Natural processes could be responsible for the loss of teeth in some species derived from the original created kinds that had teeth—just as mutations created a wingless ‘species’ of beetle (see Beetle bloopers, for example). A similar principle applies to antibiotic resistance in microbes—when it is due to mutation, it involves loss of function, contrary to common hype (see Anthrax and antibiotics: Is evolution relevant?). Such degenerative processes reign in the fallen world we now live in.
Baseless pop media claims
The TimesOnLine article claimed that ‘researchers managed to re-awaken a gene that has lain dormant in birds for at least 70 million years.’ Actually, the researchers made no such claim in their paper. And even in the evolutionary scenario, if genes had ‘lain dormant’ for over 70 million years, there would not be much chance of them still being functional because mutations would have destroyed their latent functionality. Note that a gene without any current function for millions of years could mutate without any detriment. Therefore natural selection could not eliminate any mutants, as it could for any gene that was still operational. Therefore a gene that was dormant would be mutated over these allegedly vast time spans, so the information would be corrupted, with no chance of being reactivated. See the discussion about alleged re-evolved wings in stick insects in Evolution revolution. No, the genes involved are genes that have functions in normal chick embryo development. At the most, the researchers showed that some genes that normally have other functions may assist in the expression of the tooth-forming genes in the mouse tissue.

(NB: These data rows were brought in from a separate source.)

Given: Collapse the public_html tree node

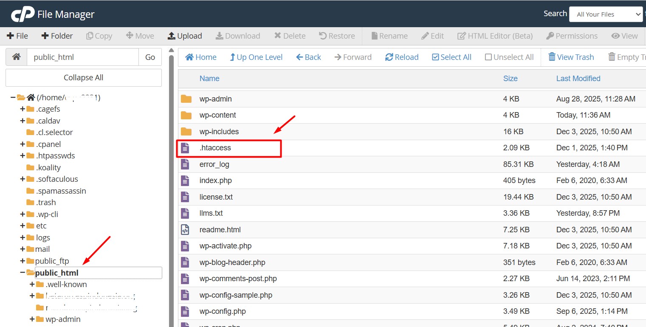Looking at the screenshot, I should [23, 273].
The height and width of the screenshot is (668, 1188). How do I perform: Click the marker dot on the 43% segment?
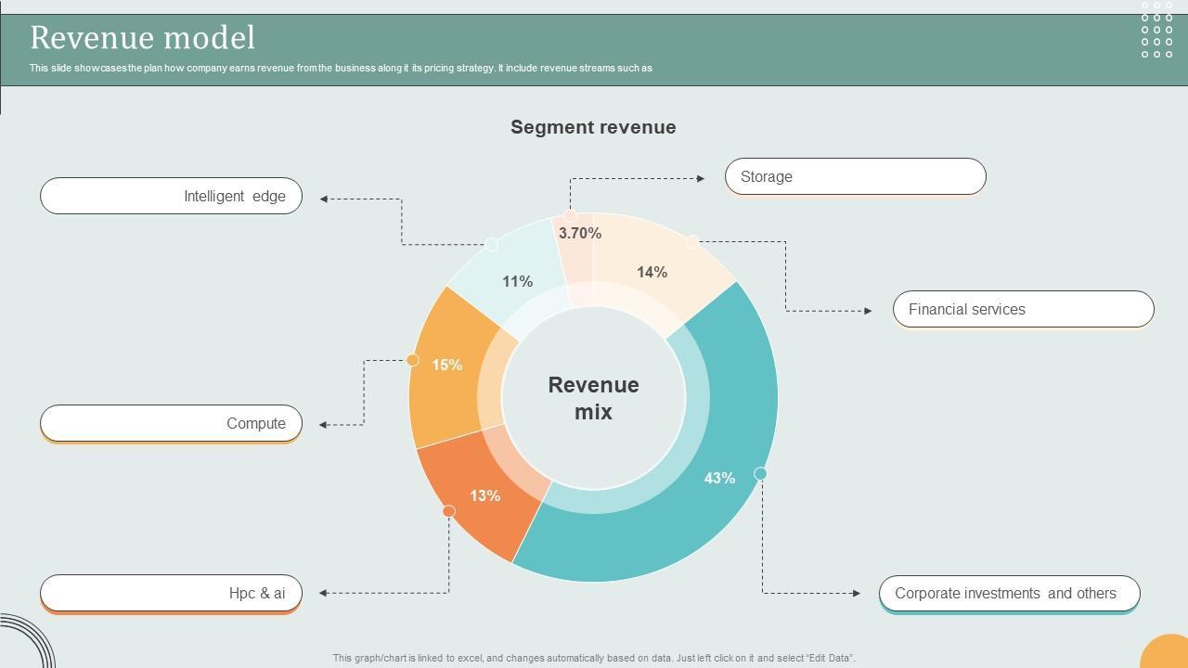[x=760, y=473]
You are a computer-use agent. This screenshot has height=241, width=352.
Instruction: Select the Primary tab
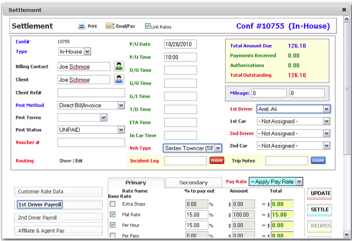point(136,183)
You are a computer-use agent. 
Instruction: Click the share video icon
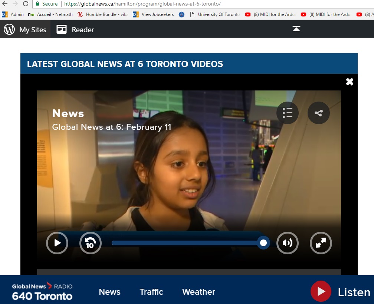point(319,113)
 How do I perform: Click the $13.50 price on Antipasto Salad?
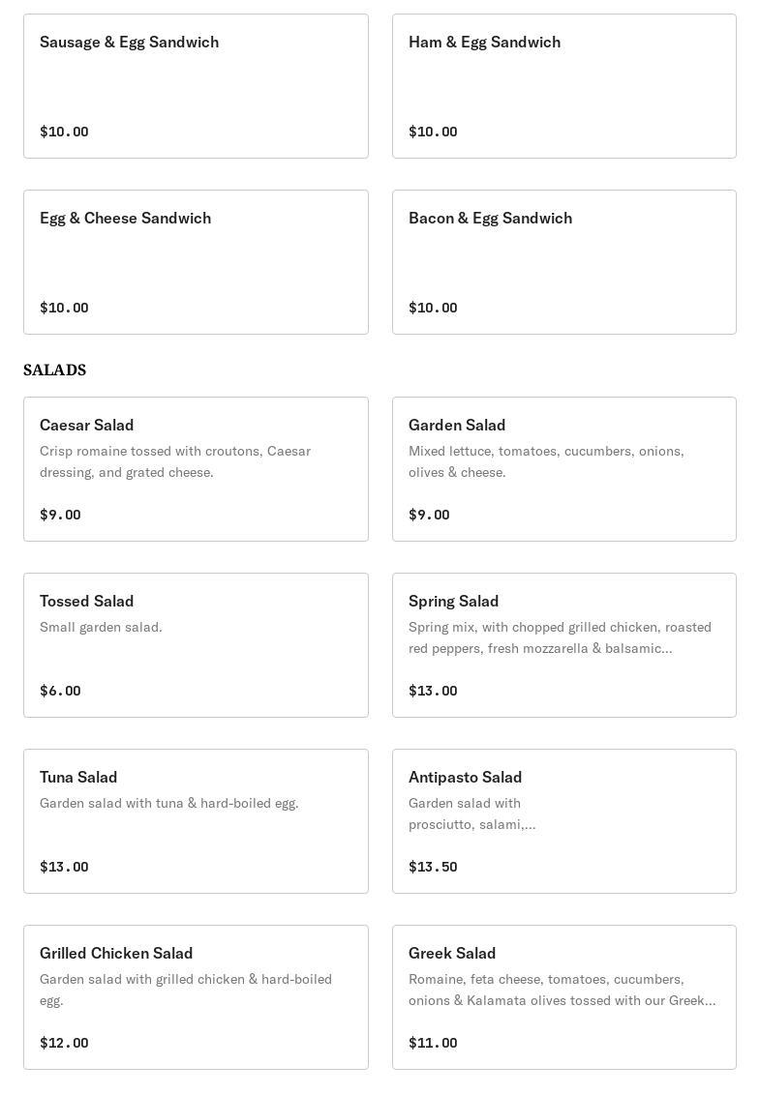pyautogui.click(x=433, y=867)
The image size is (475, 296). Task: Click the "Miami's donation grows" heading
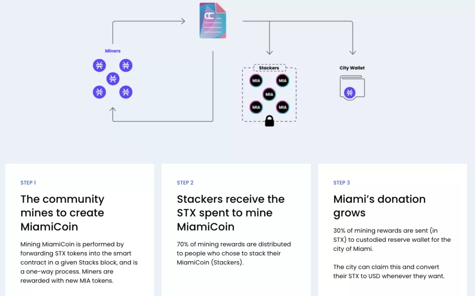379,206
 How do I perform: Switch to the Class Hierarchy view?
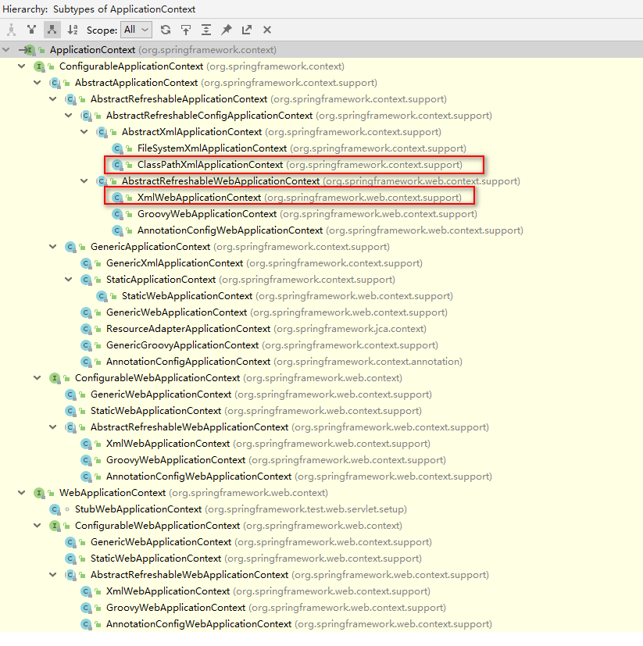(12, 30)
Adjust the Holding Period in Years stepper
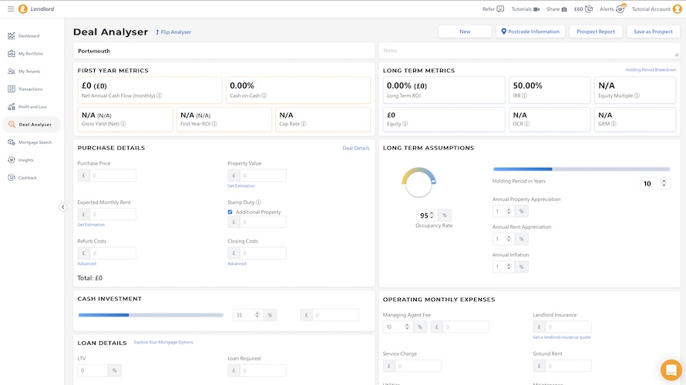Screen dimensions: 686x385 point(665,183)
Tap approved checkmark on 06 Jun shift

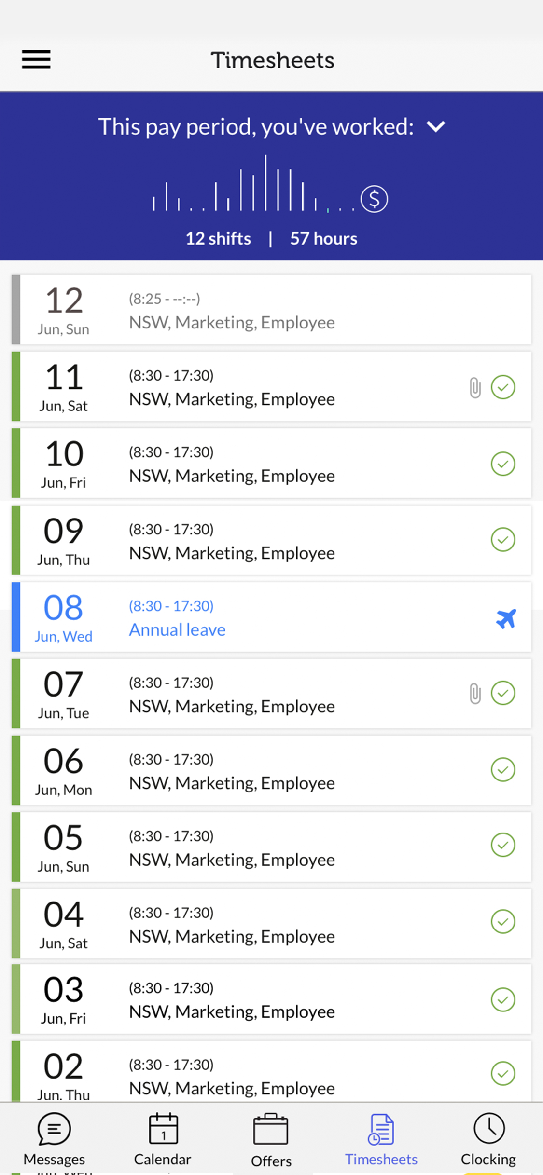coord(503,769)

But so what if tooth genes really had been re-awakened? If they had, it would speak against the assumed millions-of-years scenario, for reasons stated above. But evolutionists need to show the origin of new information to demonstrate the plausibility of their belief system, not that information has been lost. Mutations and natural selection result in loss of information, which can sometimes be adaptive (beneficial—see Q&A Mutations), but this does not in any way validate the microbes-to-man scheme for the origin of all living things by natural processes, because this requires the addition of loads of new genetic information (to put feathers onto reptiles, for example). See The evolution train’s a-comin’.

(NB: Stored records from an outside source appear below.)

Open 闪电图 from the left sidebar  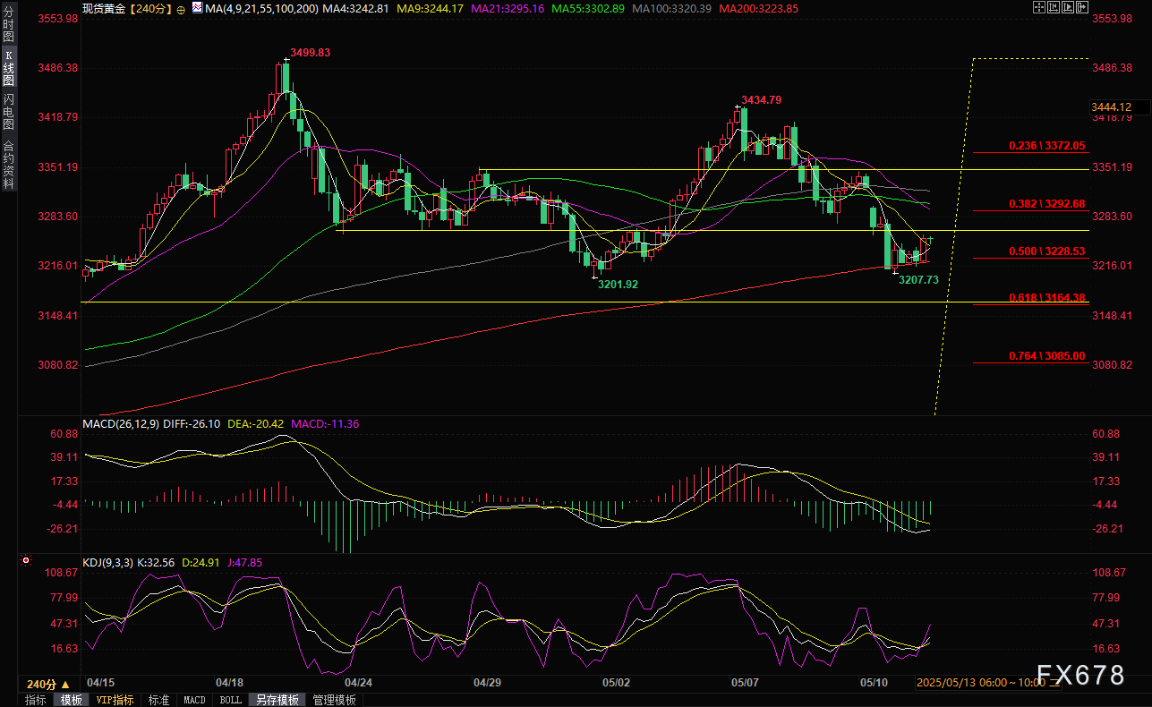point(8,111)
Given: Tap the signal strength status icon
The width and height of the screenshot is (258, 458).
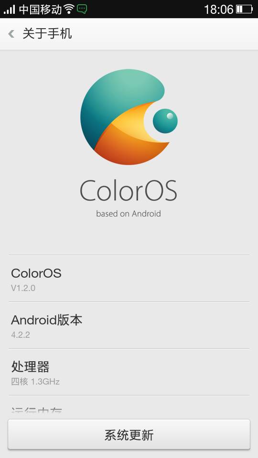Looking at the screenshot, I should pos(9,10).
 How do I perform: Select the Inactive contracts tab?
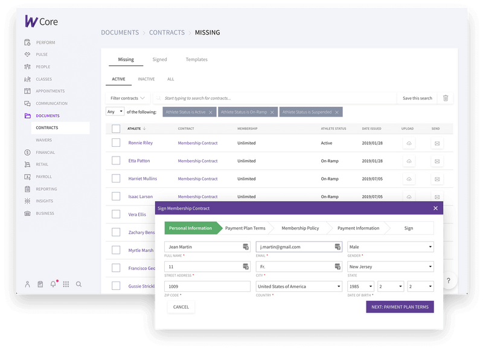(146, 79)
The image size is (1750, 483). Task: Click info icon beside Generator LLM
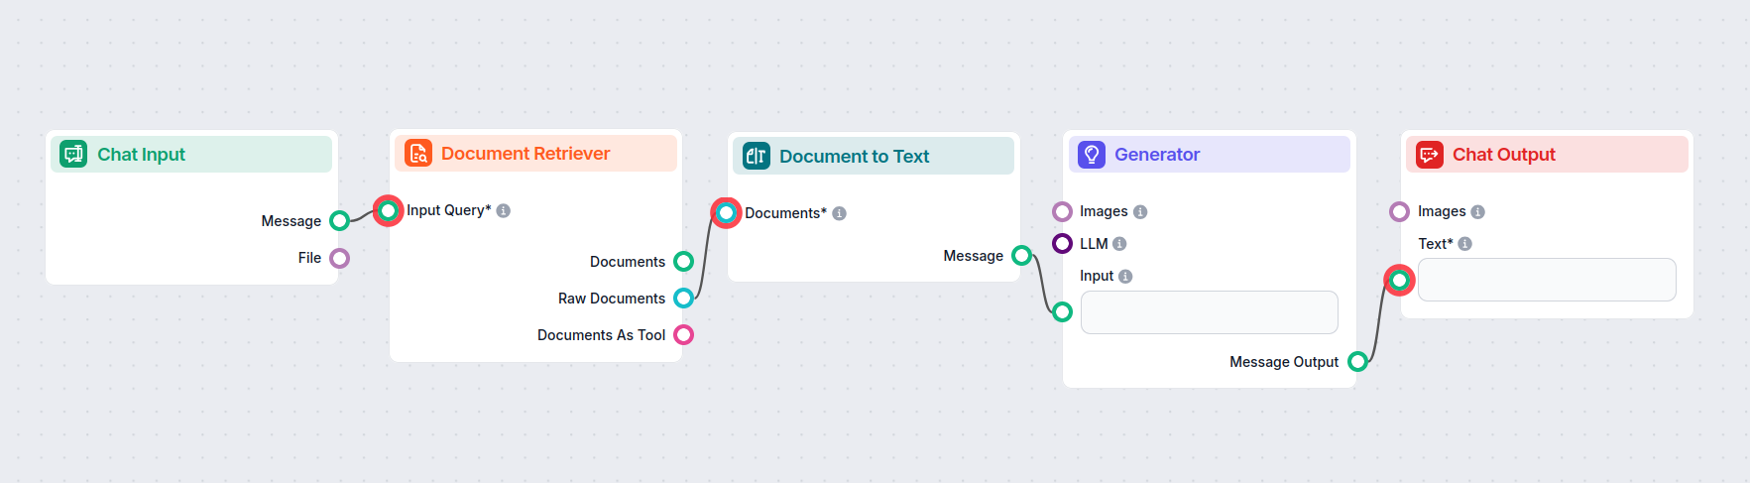click(x=1119, y=244)
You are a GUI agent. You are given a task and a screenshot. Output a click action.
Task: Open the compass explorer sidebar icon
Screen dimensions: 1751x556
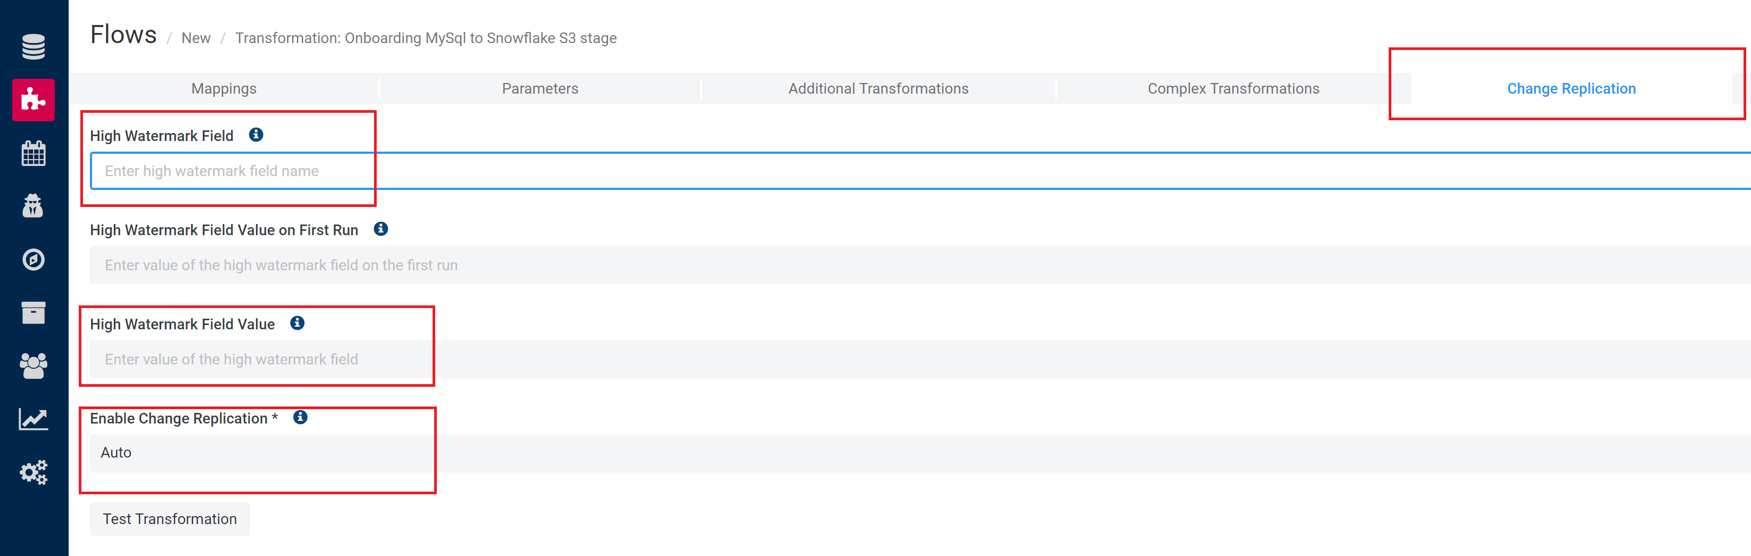click(33, 260)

The researchers’ own summary of their work is wholly unremarkable, non-sensational:
‘These results show that, although within a species cranial neural crest cells do not appear to be prepatterned with respect to their skeletal fates, they do contain the information to interpret generic epithelial signals and to behave in a species specific way.’
All-in-all, this is yet another case of much ado about nothing. To claim that this research shows some awakening of bird tooth genes inactive for 70 million years of evolutionary dream time, and/or that it proves that birds had reptile ancestors, is plainly going way beyond the facts. What has been experimentally demonstrated is in no way inconsistent with the biblical account of creation.
References and notes
- Mitsiadis, T.A., Chéraud, Y., Sharpe, P. and Fontaine-Pérus, J., Proceedings of the National Academy of Science 100(11):6541–6545, 27 May 2003.
- It is involved in many developmental processes in many different species, from insects to humans. Shh is implicated in left-right axis formation, and the development of limb buds, brain, eyes and lungs, and much else. See, for example, Oldak M., Grzela T., Lazarczyk M., Malejczyk J. and Skopinski P., Clinical aspects of disrupted Hedgehog signaling (Review), Int J Mol Med 8(4):445-52, Oct 2001.